The prim white door, with its fan-light overhead and the discreetly veiled side-windows fantastically leaded, was opened by Abby, a sort of housekeeper, who had the air of being coeval with the house, if not with Boston itself. George always smiled inwardly at the look with which he was received by this primeval damsel, a look of virginal primness at the idea of allowing in the house a man who was professedly a suitor, and he declared to Alice that he was still, after long experience, a little afraid of Abby’s regard. To-day her customary look vanished quickly, to give place to one more vivid and spontaneous. Abby put up a lean finger, mysteriously enjoining silence, and spoke instantly in a sibilant whisper.
“Will you please come in here, sir, before you go upstairs?” she said.

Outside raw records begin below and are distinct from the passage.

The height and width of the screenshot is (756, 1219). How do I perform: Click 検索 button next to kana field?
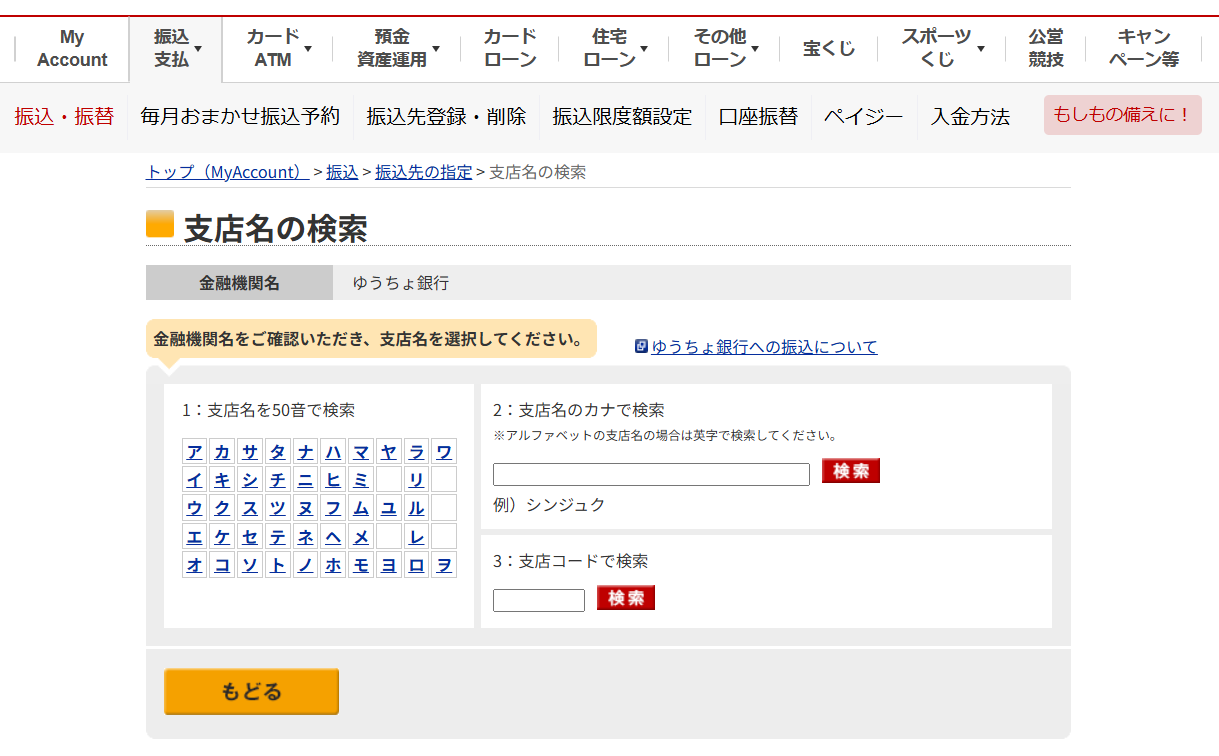[x=850, y=471]
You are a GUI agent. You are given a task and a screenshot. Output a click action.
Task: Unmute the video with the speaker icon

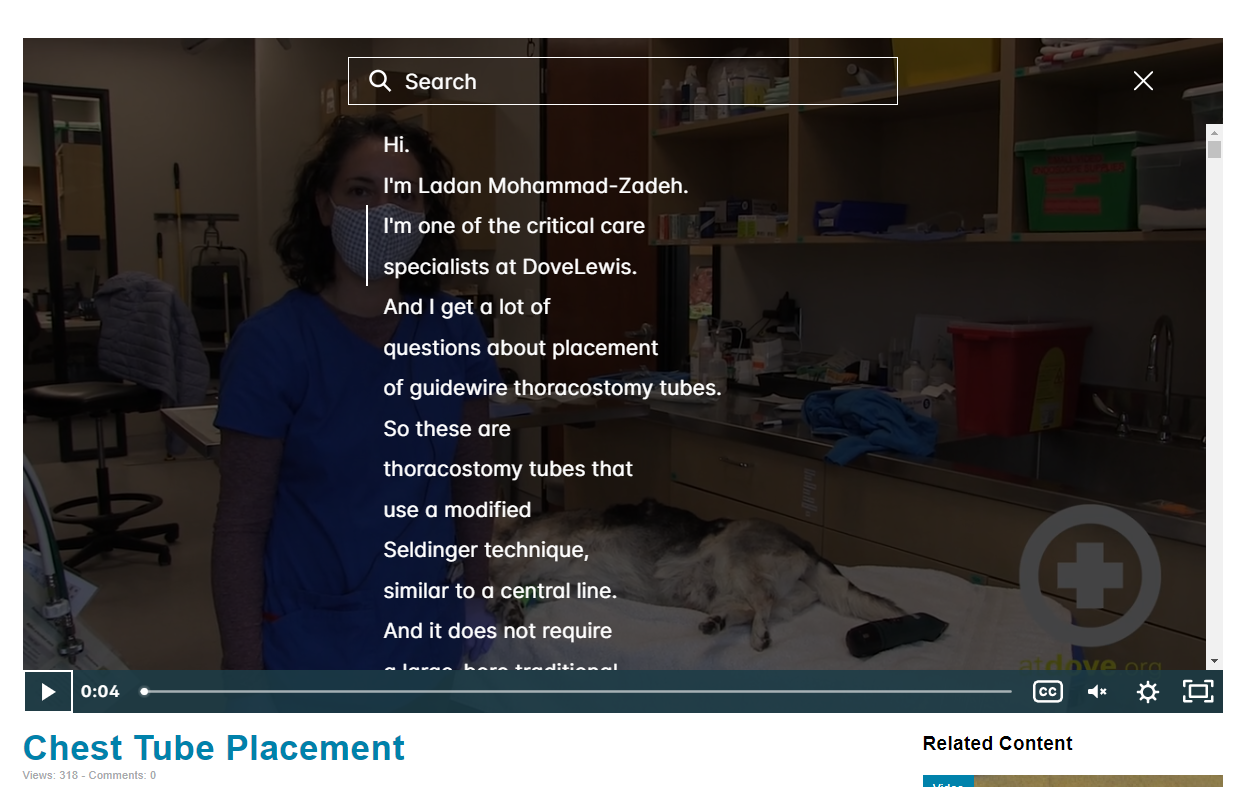1097,691
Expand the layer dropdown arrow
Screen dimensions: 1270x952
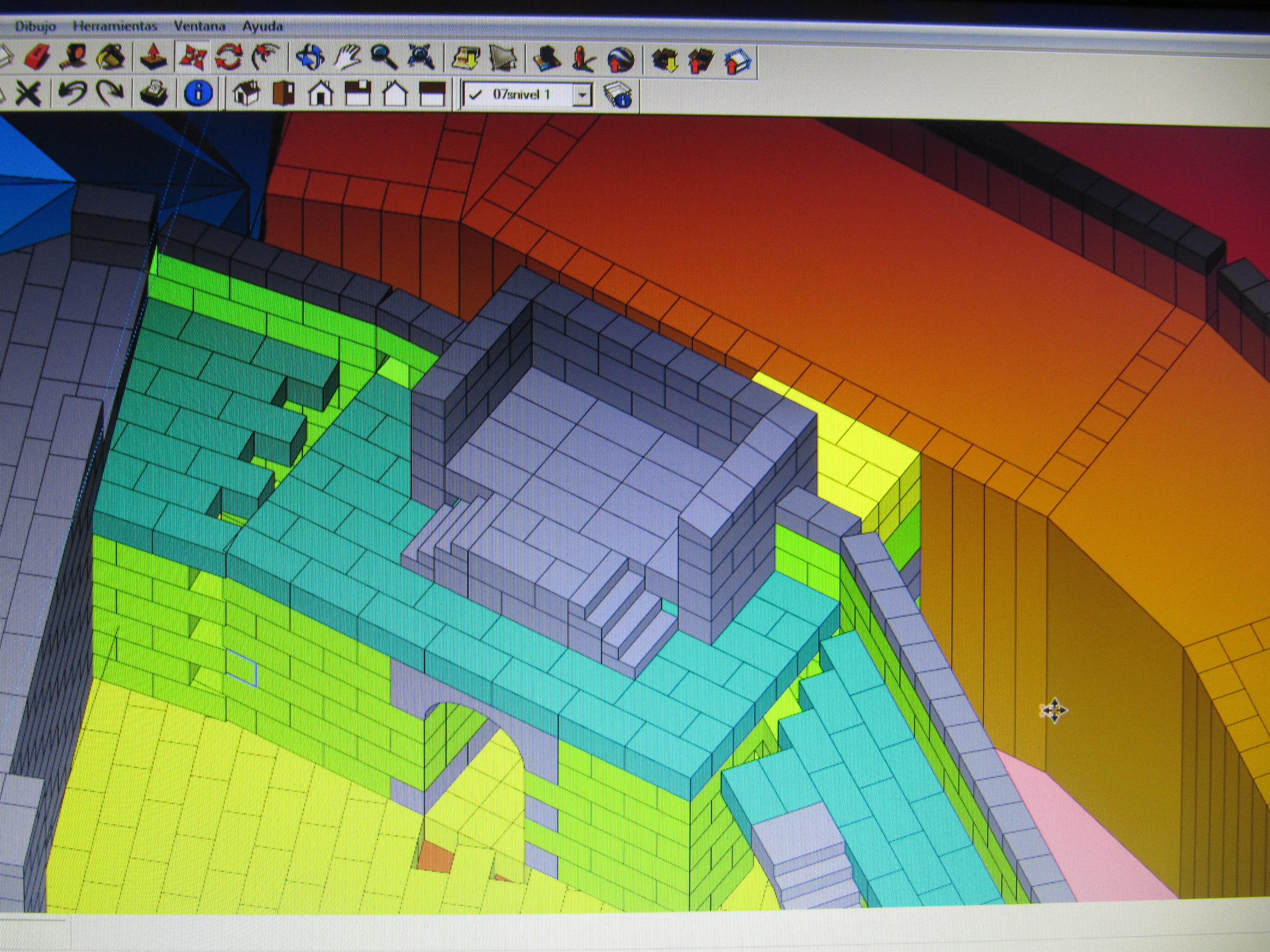click(582, 95)
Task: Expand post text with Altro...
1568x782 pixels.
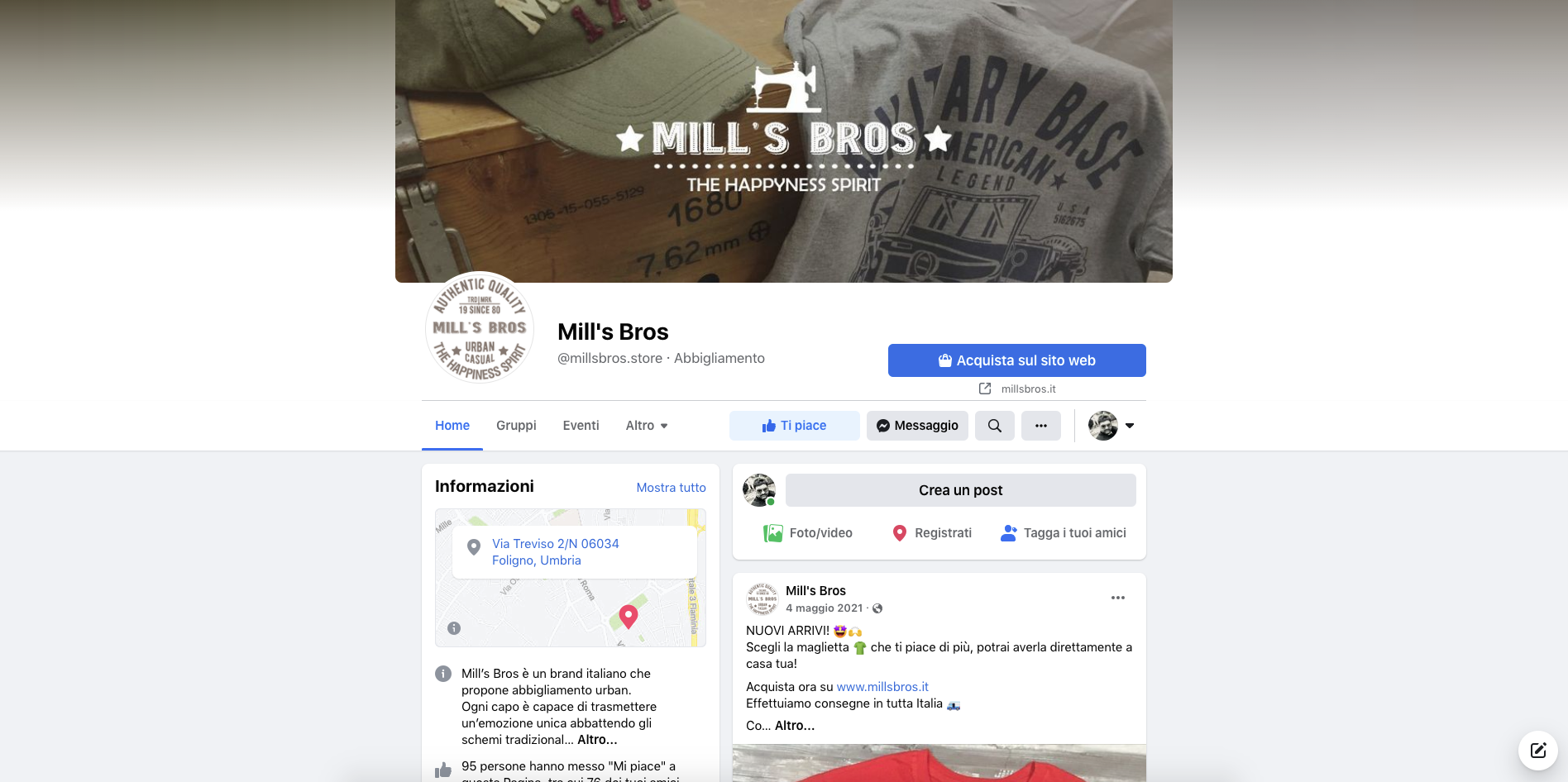Action: tap(795, 726)
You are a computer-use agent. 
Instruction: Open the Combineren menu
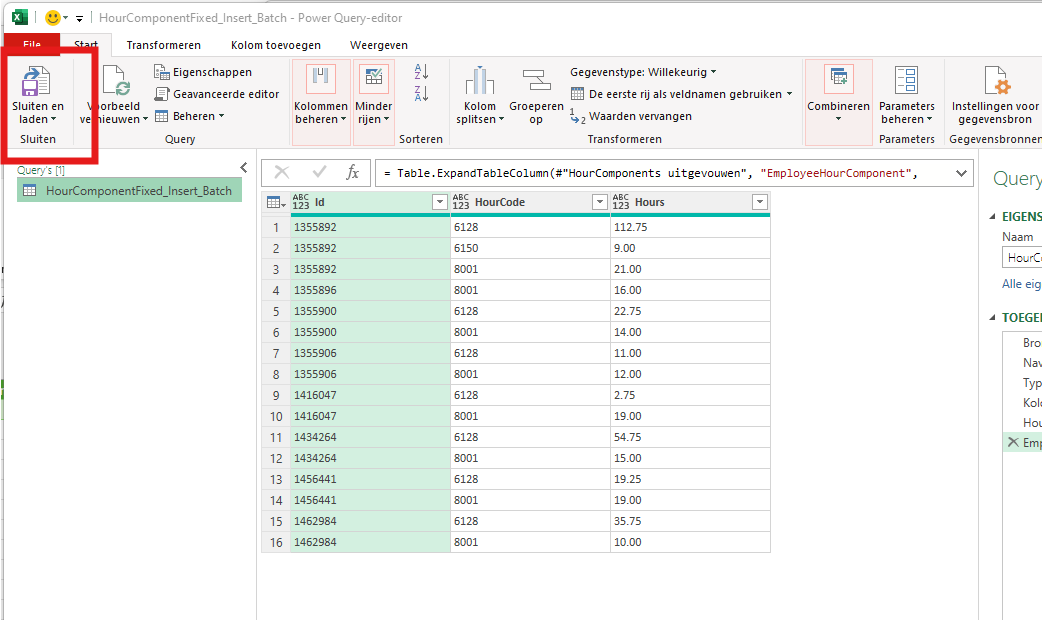point(838,91)
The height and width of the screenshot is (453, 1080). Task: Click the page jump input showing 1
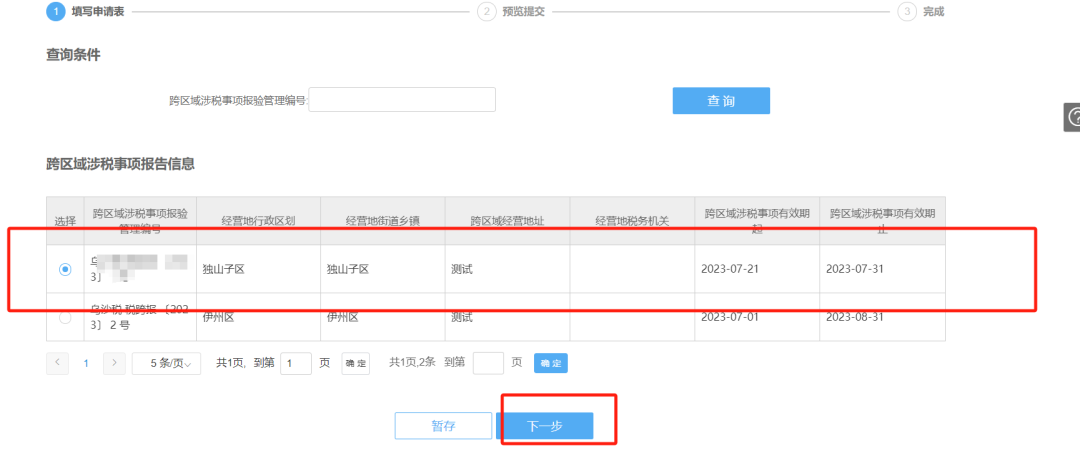click(x=296, y=363)
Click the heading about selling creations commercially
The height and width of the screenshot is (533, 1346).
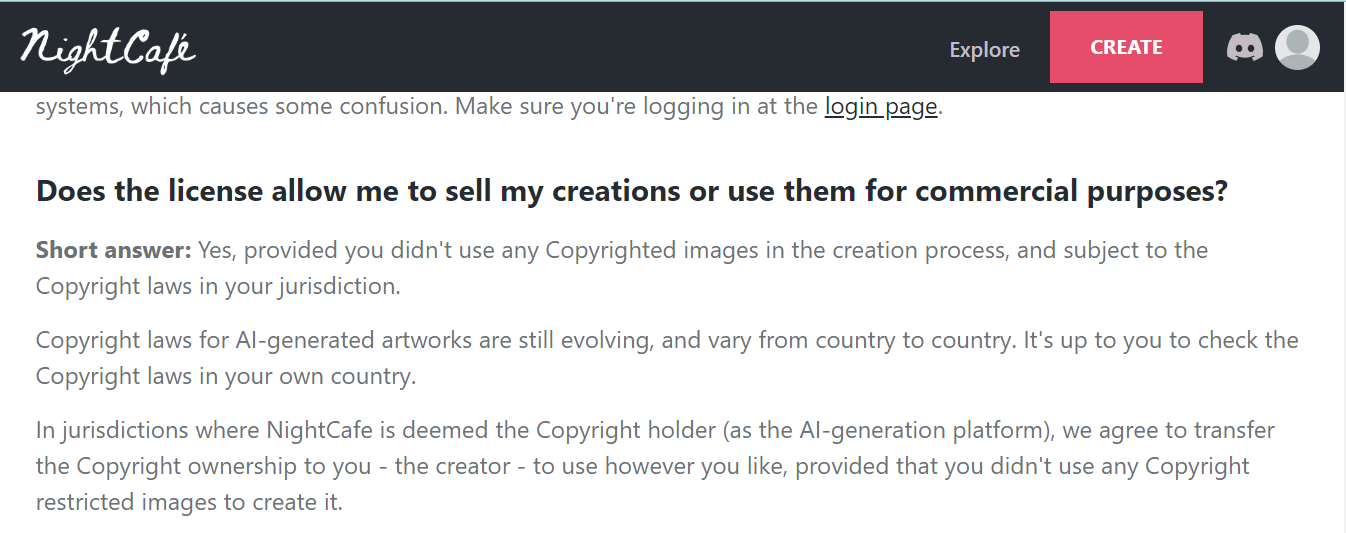631,191
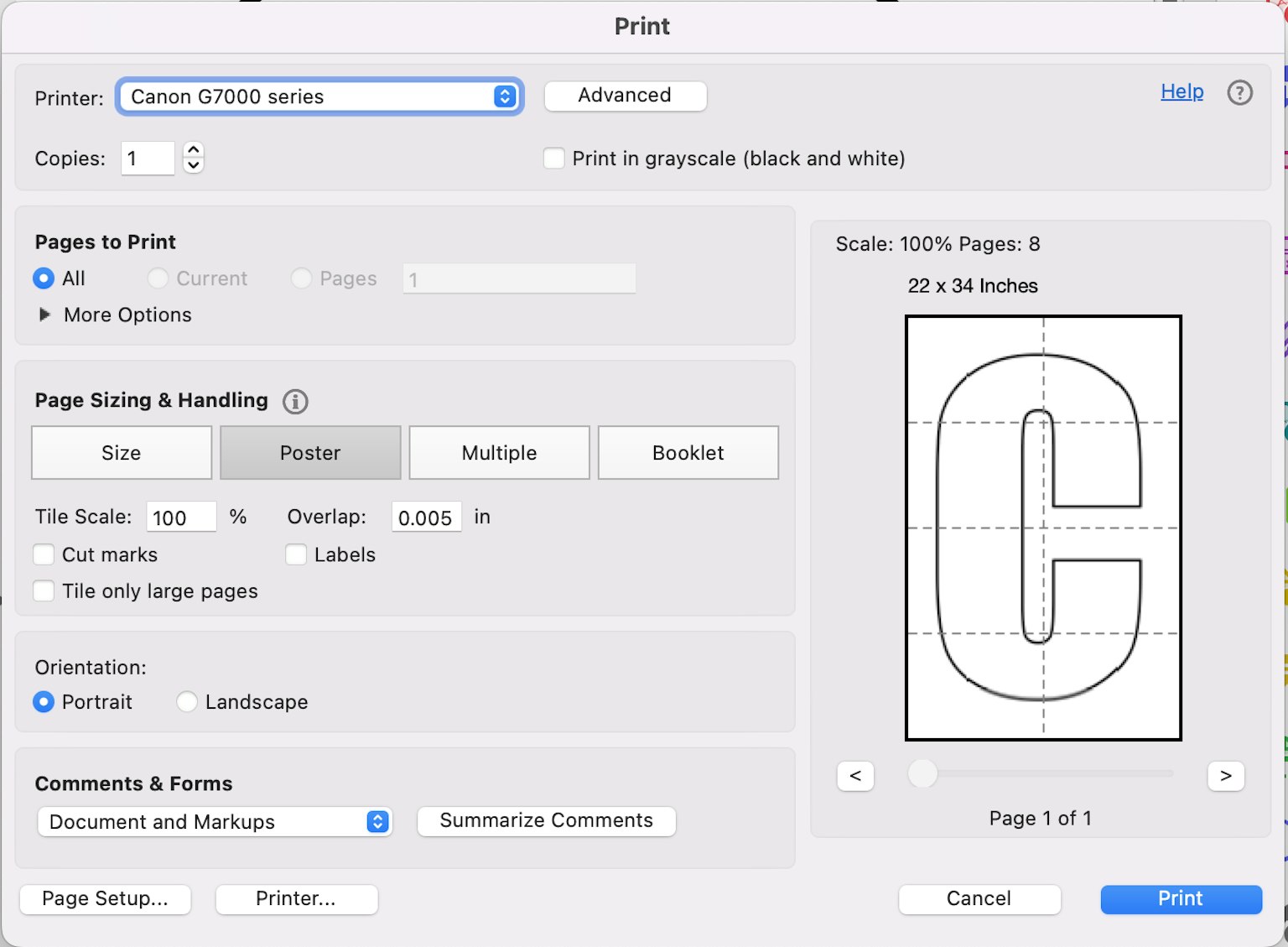Click the blue Print button
Image resolution: width=1288 pixels, height=947 pixels.
[1181, 899]
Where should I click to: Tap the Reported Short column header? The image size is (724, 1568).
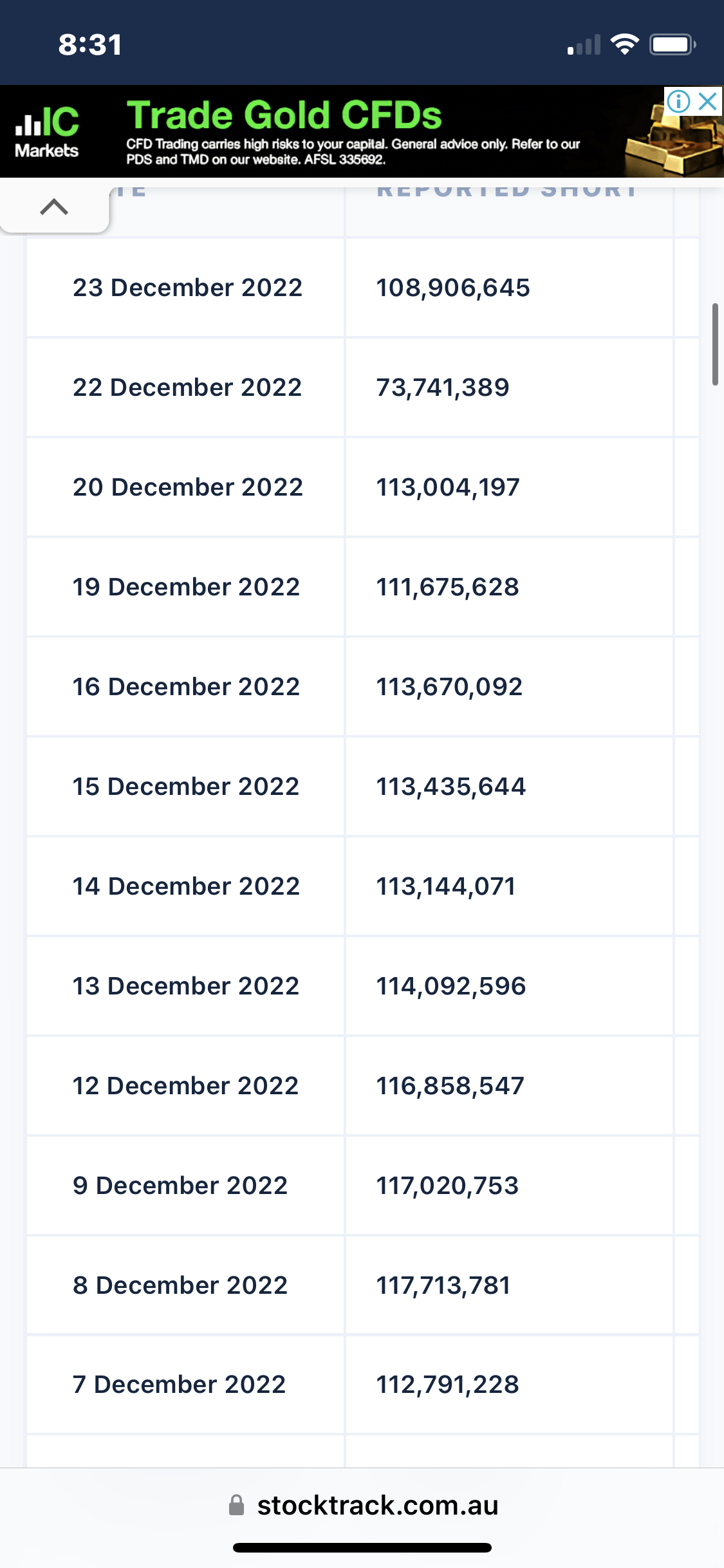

She waved her thin hand toward the little reception-room, and the doctor, in mild wonderment, obeyed the gesture and entered. Abby closed the door softly, and came toward him with an air of concern.
“I must tell you, sir,” the old servant said in a half voice, “a queer thing’s come.”
“A queer thing’s come,” he repeated, leaning against the mantel. “Come from where?”
“It’s come, sir,” repeated Abby, a certain relish of her mystery seeming to his ear to impart an unctuous flavor to her tone. “It’s just come. Nobody knows where things come from, I guess.”
“Oh, you mean something’s happened?”
“Yes, sir; that’s what I said.”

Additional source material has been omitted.